'All politics is local'? Apparently, not anymore
This is a fascinating article in the New York Times about the changing flavor of politics in much of America.
Especially in the sun belt, newcomers from other parts of the country tend to vote based not on local concerns, but on national issues. With no roots in the community, they see politics through the lens created by the internet and cable news nets.
In the newly built communities of DeSoto County in Mississippi, and the fast-growing precincts in such metropolitan Richmond counties as Henrico, Hanover and Chesterfield — what could be called the Chick-fil-A belt — the conservative challengers to the two incumbents led by overwhelming margins.
State Senator Chris McDaniel thrashed Mr. Cochran by 36 percentage points in DeSoto County, the state’s third-largest, a key factor in his edging the incumbent by fewer than 2,000 votes statewide and forcing Mr. Cochran into a runoff. Mr. Cantor lost the suburban population centers of his district by double digits en route to being unseated by David Brat, a conservative economics professor and himself a Virginia transplant.
For all the talk about how partisan polarization is overwhelming Washington, there is another powerful, overlapping force at play: Voters who are not deeply rooted increasingly view politics through a generic national lens.
Friends-and-neighbors elections were already a thing of the past in congressional campaigns.
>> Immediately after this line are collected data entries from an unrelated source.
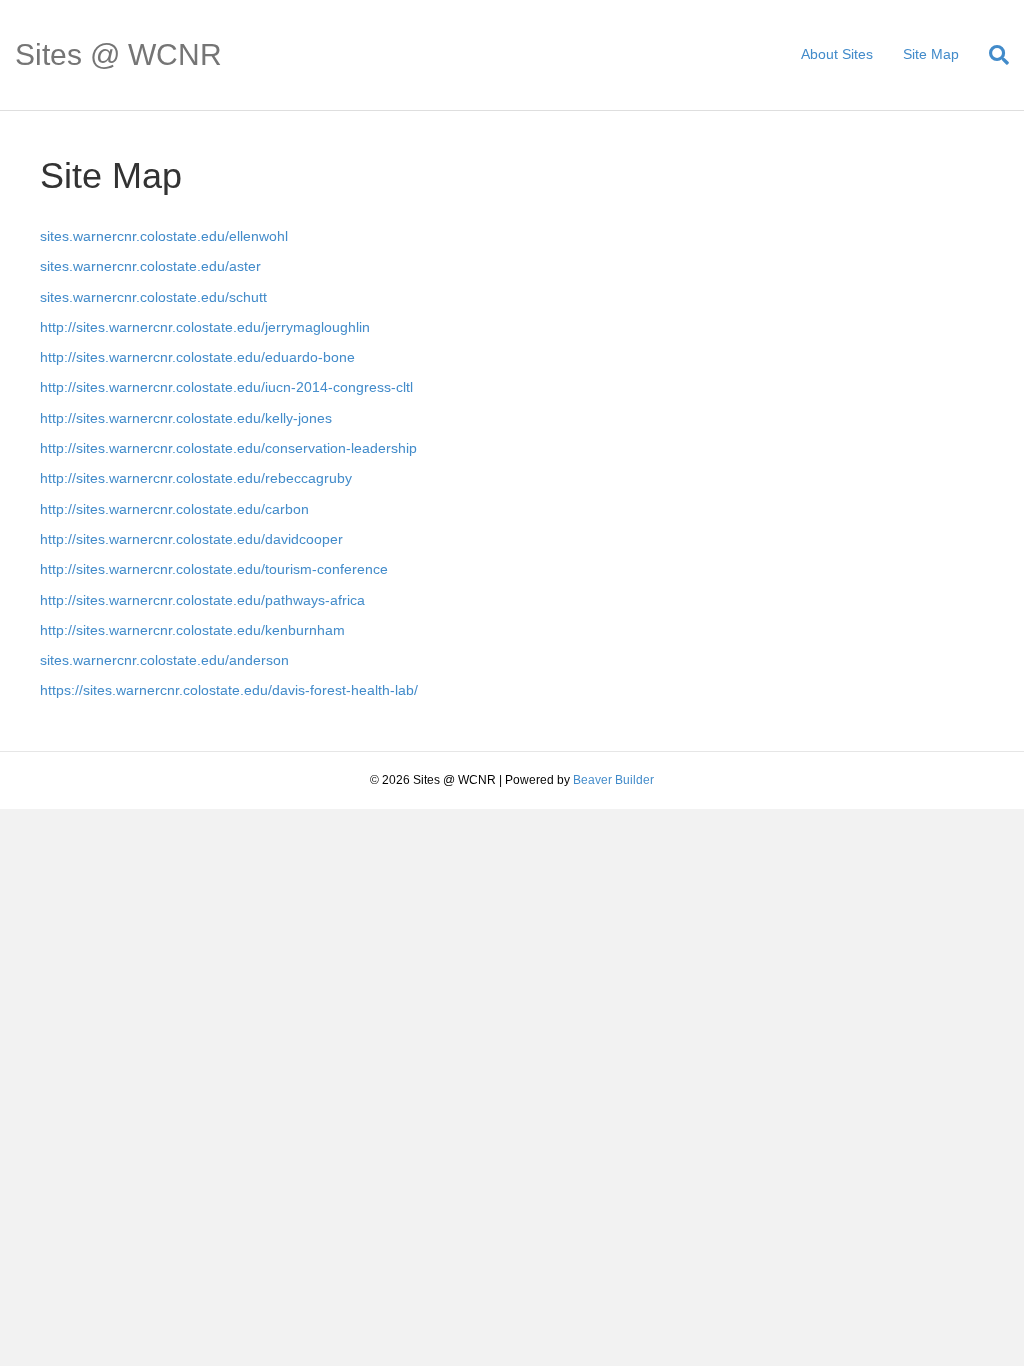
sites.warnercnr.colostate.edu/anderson (164, 660)
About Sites (837, 54)
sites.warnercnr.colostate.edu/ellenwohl (164, 236)
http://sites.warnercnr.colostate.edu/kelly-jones (186, 418)
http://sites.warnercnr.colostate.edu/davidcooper (191, 539)
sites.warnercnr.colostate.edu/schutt (153, 297)
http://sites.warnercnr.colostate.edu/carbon (174, 509)
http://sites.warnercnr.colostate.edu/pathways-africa (202, 600)
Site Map (931, 54)
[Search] (991, 55)
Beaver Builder (613, 780)
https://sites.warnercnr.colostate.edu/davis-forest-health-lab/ (229, 690)
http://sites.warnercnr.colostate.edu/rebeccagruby (196, 478)
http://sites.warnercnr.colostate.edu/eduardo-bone (197, 357)
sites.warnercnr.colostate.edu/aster (150, 266)
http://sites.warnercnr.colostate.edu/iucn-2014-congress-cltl (226, 387)
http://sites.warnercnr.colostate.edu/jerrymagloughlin (205, 327)
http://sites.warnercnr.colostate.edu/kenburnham (192, 630)
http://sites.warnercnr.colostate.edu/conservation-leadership (228, 448)
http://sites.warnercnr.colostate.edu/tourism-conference (214, 569)
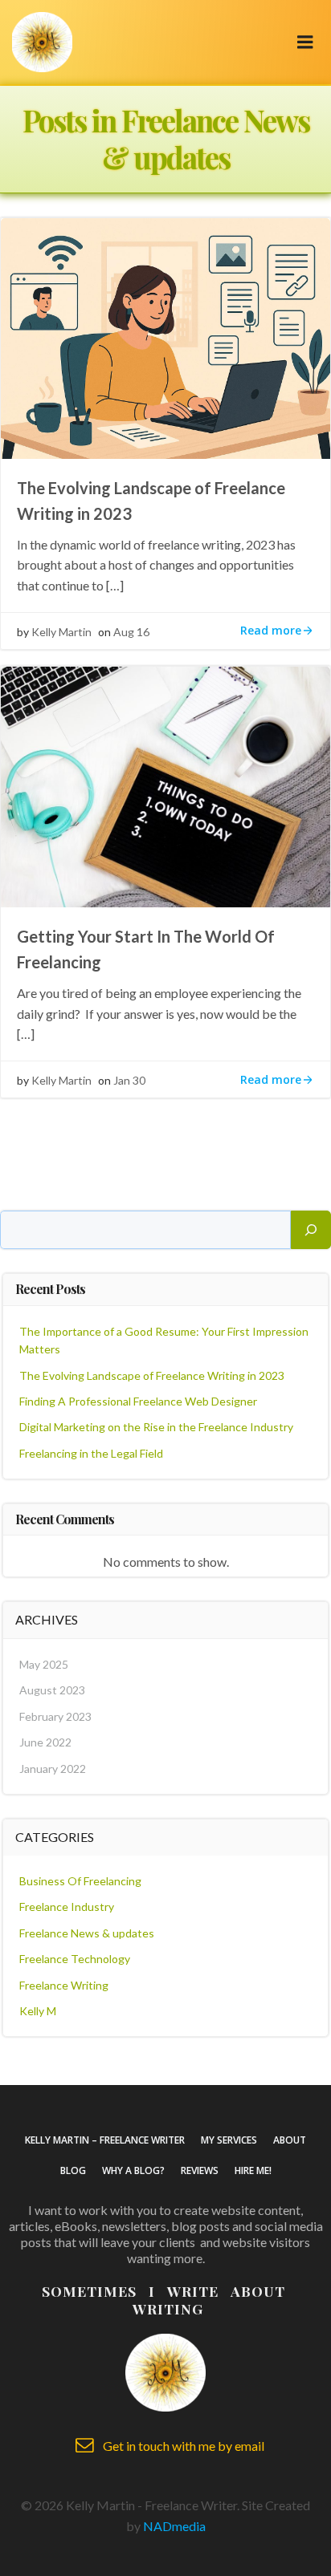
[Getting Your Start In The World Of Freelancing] (165, 785)
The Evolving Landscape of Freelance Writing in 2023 (151, 1375)
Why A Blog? (133, 2170)
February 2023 (55, 1716)
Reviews (200, 2170)
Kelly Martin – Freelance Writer (105, 2140)
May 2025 (43, 1664)
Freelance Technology (74, 1958)
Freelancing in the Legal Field (91, 1453)
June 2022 (45, 1742)
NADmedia (174, 2525)
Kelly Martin (61, 632)
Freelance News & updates (86, 1933)
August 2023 (52, 1690)
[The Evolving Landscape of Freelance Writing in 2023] (165, 336)
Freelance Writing (63, 1985)
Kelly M (37, 2011)
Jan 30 (129, 1080)
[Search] (311, 1230)
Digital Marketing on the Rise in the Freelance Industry (156, 1427)
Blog (73, 2170)
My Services (229, 2140)
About (289, 2140)
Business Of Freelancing (80, 1881)
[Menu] (305, 42)
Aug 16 (131, 632)
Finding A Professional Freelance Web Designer (138, 1401)
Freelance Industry (66, 1906)
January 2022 (52, 1768)
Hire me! (253, 2170)
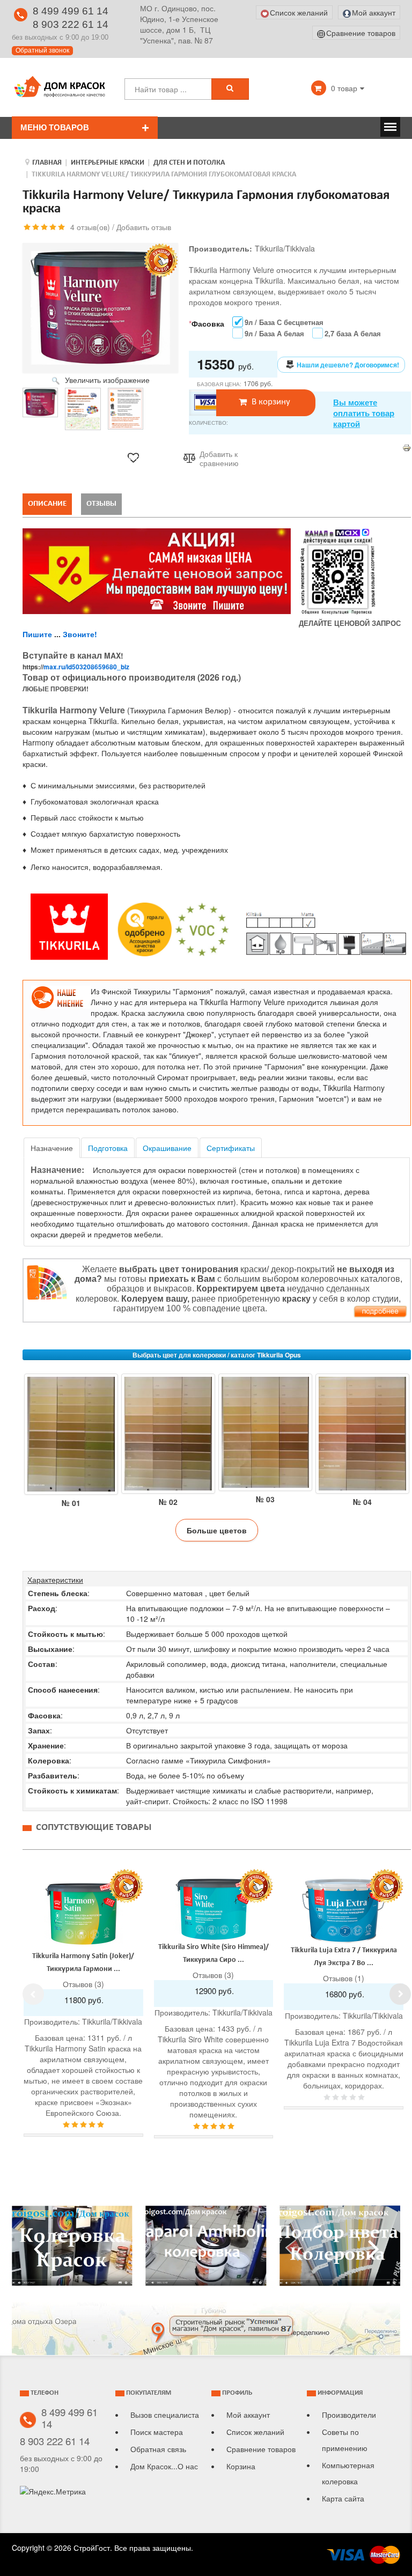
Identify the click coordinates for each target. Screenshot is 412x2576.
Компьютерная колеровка (348, 2473)
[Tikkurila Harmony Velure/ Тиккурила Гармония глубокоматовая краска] (40, 402)
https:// (76, 666)
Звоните (78, 634)
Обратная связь (158, 2449)
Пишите (37, 634)
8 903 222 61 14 (70, 24)
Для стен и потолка (189, 163)
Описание (47, 504)
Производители (349, 2414)
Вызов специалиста (164, 2414)
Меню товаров (54, 127)
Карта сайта (343, 2498)
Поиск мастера (156, 2431)
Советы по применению (344, 2439)
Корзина (240, 2466)
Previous (33, 1994)
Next (400, 1994)
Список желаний (255, 2431)
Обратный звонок (42, 50)
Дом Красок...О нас (164, 2466)
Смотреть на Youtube (72, 2250)
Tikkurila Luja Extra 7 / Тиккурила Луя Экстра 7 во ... (344, 1956)
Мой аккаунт (248, 2414)
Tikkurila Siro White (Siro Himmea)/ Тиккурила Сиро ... (213, 1953)
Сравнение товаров (261, 2449)
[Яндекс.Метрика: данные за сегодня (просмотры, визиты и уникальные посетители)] (53, 2491)
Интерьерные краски (107, 163)
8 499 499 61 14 (70, 11)
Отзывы (101, 504)
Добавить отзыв (143, 227)
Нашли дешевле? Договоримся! (348, 365)
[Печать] (406, 446)
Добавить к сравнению (219, 458)
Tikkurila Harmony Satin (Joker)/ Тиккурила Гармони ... (83, 1962)
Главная (47, 163)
But the axiom that “all politics is local” is increasingly anachronistic when ever-larger numbers of voters have little awareness of what incumbents did for their community in years past and are becoming as informed by cable television, talk radio and the Internet as by local sources of news. In this year’s primaries, the trend is lifting hard-liners, but it has benefited more moderate candidates in general elections.
“They don’t know who the heck Thad is,” said the Republican strategist Karl Rove, of Mississippi’s newly arrived voters. “There is no 40-year history with him, knowing that this is the guy who built up the state’s modern Republican Party. The same with Eric, people who have just gotten to Richmond don’t even know what the House of Delegates is, let alone that he served there.”
Voters in both places were chiefly interested in who would take a hard line against President Obama and most lacked, for example, some long-ago fraternity connection to Mr. Cochran at Ole Miss or a relationship with Mr. Cantor’s politically active parents — the kind of links that once were so important in primary politics.
As the ex-urbs expand to create more affordable housing for the spillover from suburbs closer to the city, the more traditional voter is either pushed out or is bought out. I've seen this phenomenon in the Chicago area as the ex-urbs have now expanded all the way to the Wisconsin border - about 75 miles from the Loop. Filling up formerly green spaces with new subdivisions, malls, and office parks is causing a political shift as well.
Who benefits? Those most passionate about politics on the right and the left. It probably won't make a huge difference this election, but in 2016, the GOP nominee will probably be cognizant of this new reality and seek to exploit it.